Sie können doch niemanden zwingen, seine Immobilien zu verkaufen oder in Seniorenwohnungen umzuziehen.
Ich will die Senioren nicht zwingen auszuziehen, aber vielleicht überzeugen. Viele wollen nicht mehr auf 120 Quadratmetern in Randlage und mit steilen Treppen wohnen, sondern auf 70 Quadratmetern im Zentrum barrierefrei. Es gibt in Baden-Württemberg im übrigen auch ein Zweckentfremdungsgebot. Und man könnte eine Leertandsabgabe einführen, wenn ein Gebäude mehr als sechs Monate leer steht.
Immobilienexperten erklären: Selbst wenn man alle Baulücken schließen und Leerstände nutzen würde, reicht das nicht, um die riesige Nachfrage zu decken. In Ludwigsburg könnte man 1000 Wohnungen pro Jahr bauen, und es stünden immer noch 2000 Interessenten Schlange.
Das Statistische Landesamt weist für Ludwigsburg aus, dass von 2004 bis 2014 die Bevölkerung um vier Prozent gewachsen ist, die Zahl der Wohneinheiten um acht Prozent. Die Belegungsdichte geht zurück. Wenn wir pro Jahr nur für fünf Prozent der Senioren in zu großen Wohnungen ein preiswertes Angebot schaffen, wäre schon viel gewonnen. Es müssen also mehr Seniorenwohnungen gebaut werden als bisher – aber das macht leider keine Kommune. Wir brauchen ein ganzes Bündel von Maßnahmen. Erst wenn das umgesetzt ist, kann man das eine oder andere kleine Gebiet ausweisen.
Gibt es nicht durch die großen Arbeitgeber Bosch, Daimler oder Porsche permanent große Zuwanderung in den Ballungsraum?
Viele Arbeitsplätze werden nur innerhalb der Region umverteilt. Die Nachfrage ist nicht höher als früher – nur das Angebot ist zu knapp. Die Kommunen müssen daher kluge Bodenvorratspolitik betreiben und alles aufkaufen, was auf dem Markt ist. Und dann die Grundstücke mit Erbbaurecht an Bauträger vergeben, mit der Vorgabe, dass preiswerte Wohnungen dauerhaft geschaffen werden. Mit teuren Luxuswohnungen oder Einfamilienhäusern lösen wir das Problem nicht – das können sich Durchschnittsverdiener ohnehin nicht leisten.

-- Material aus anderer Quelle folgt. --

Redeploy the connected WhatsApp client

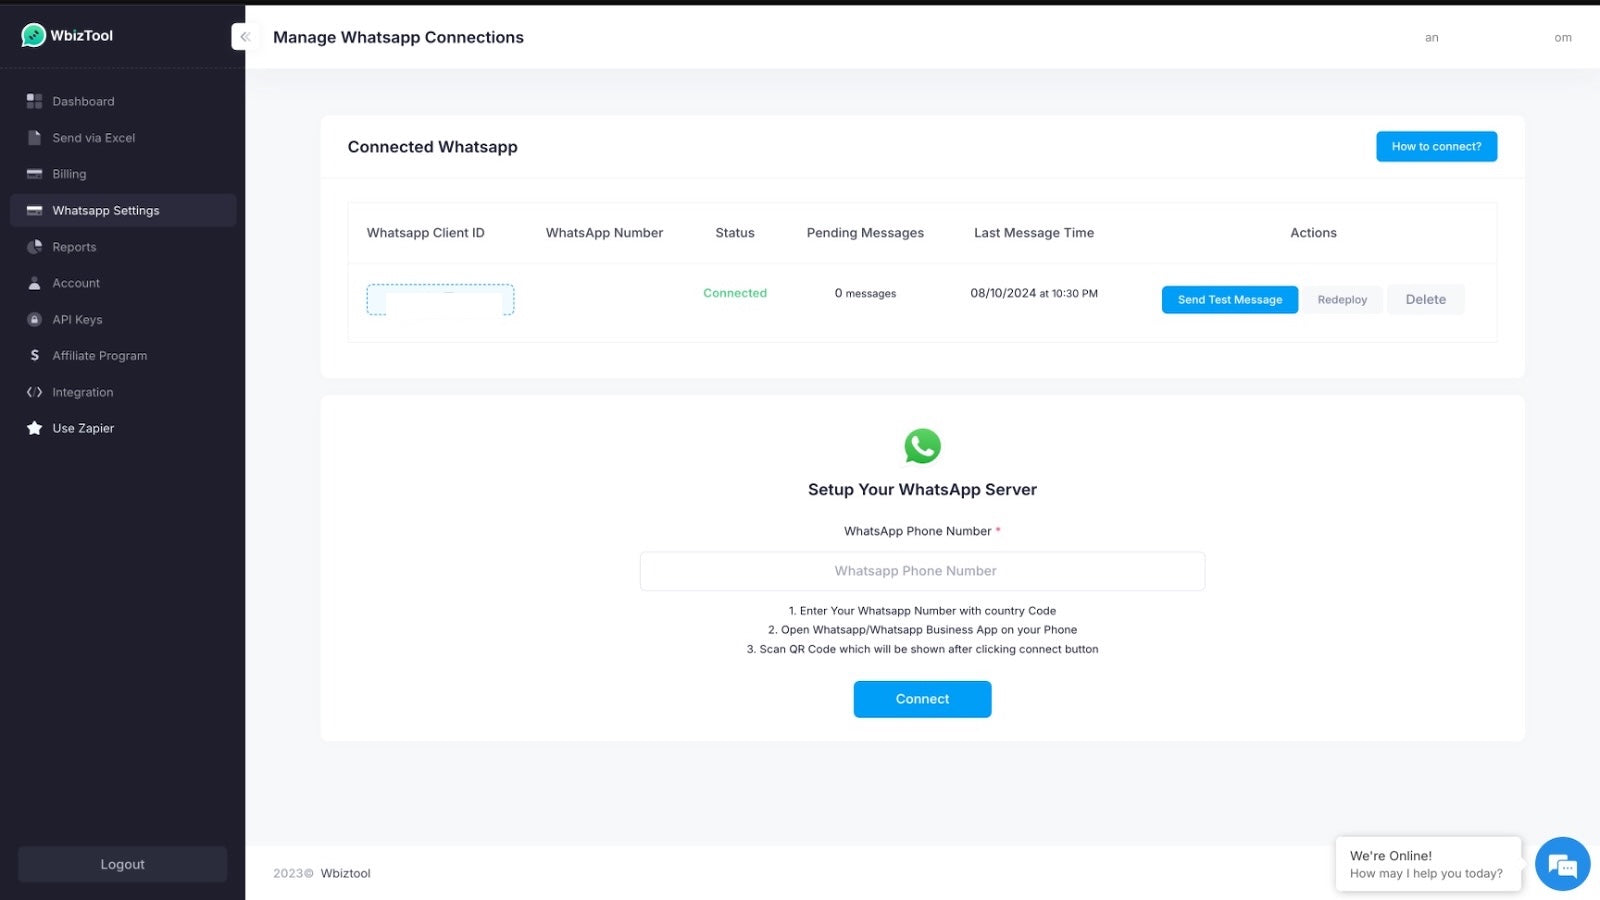tap(1342, 299)
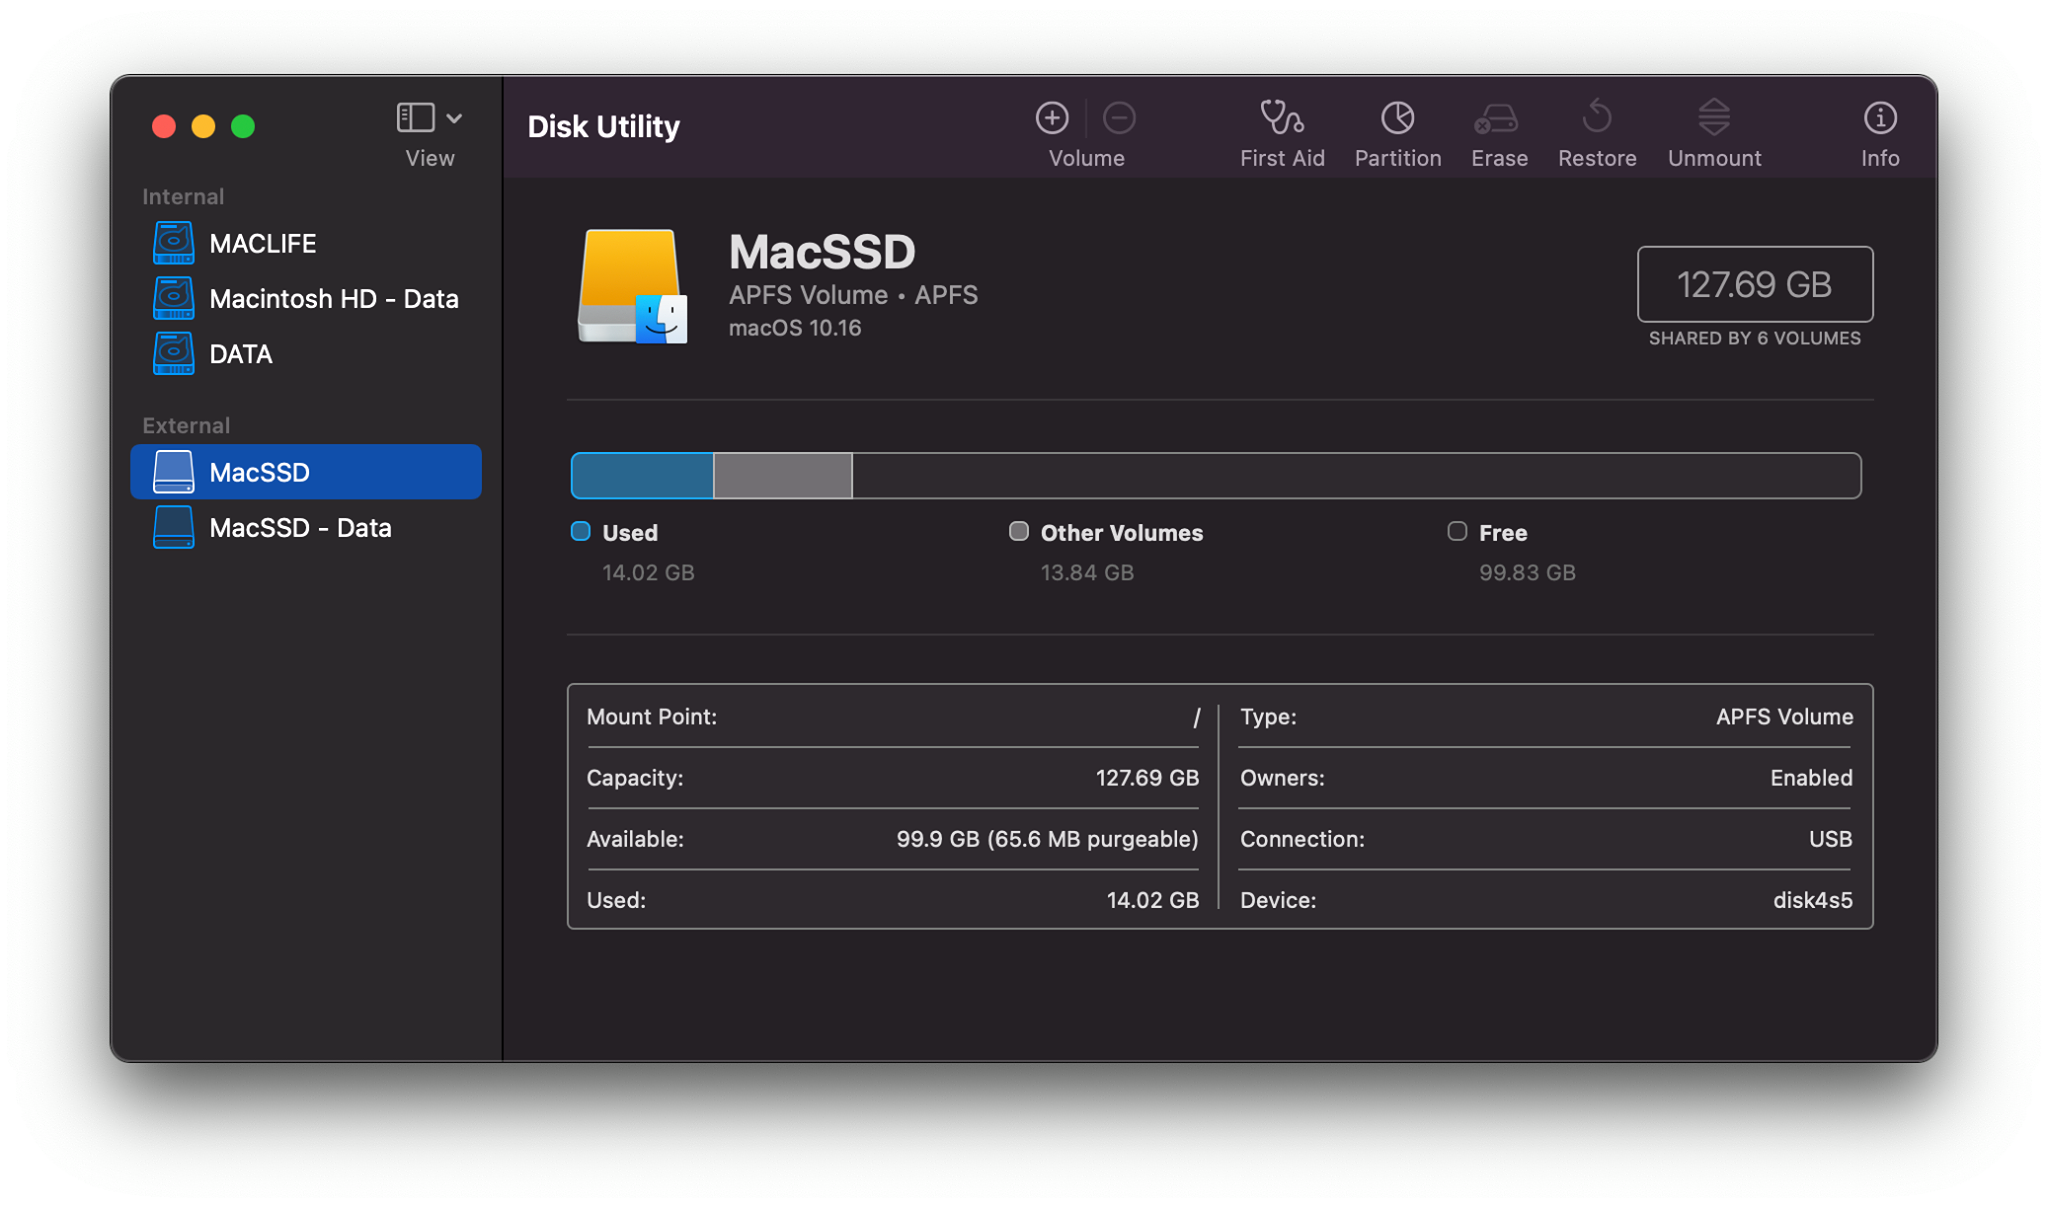The image size is (2048, 1208).
Task: Click the Used legend blue square
Action: pos(581,531)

Sie wohnen selbst in Marbach in einem Reihenhaus – wollen nicht Ihre BUND-Mitglieder oder Parteifreunde bei den Grünen gerne in Einfamilienhäusern im Grünen wohnen?
Natürlich wollen junge Familien gerne in einem Neubaugebiet wohnen. Ich habe das ja selbst so gemacht. Aber ich habe erst später durchschaut, wie der Immobilienmarkt funktioniert. Wir müssen viel stärker in die Zukunft denken, wenn selbst in der Region Stuttgart die demografische Entwicklung zum Tragen kommt. Aller wirtschaftlichen Dynamik zum Trotz. Dann verzeichnen wir 2030 bis zu 15 Prozent Leerstände – das ist dann auch ein großes Problem für die kommunale Infrastruktur und Kasse.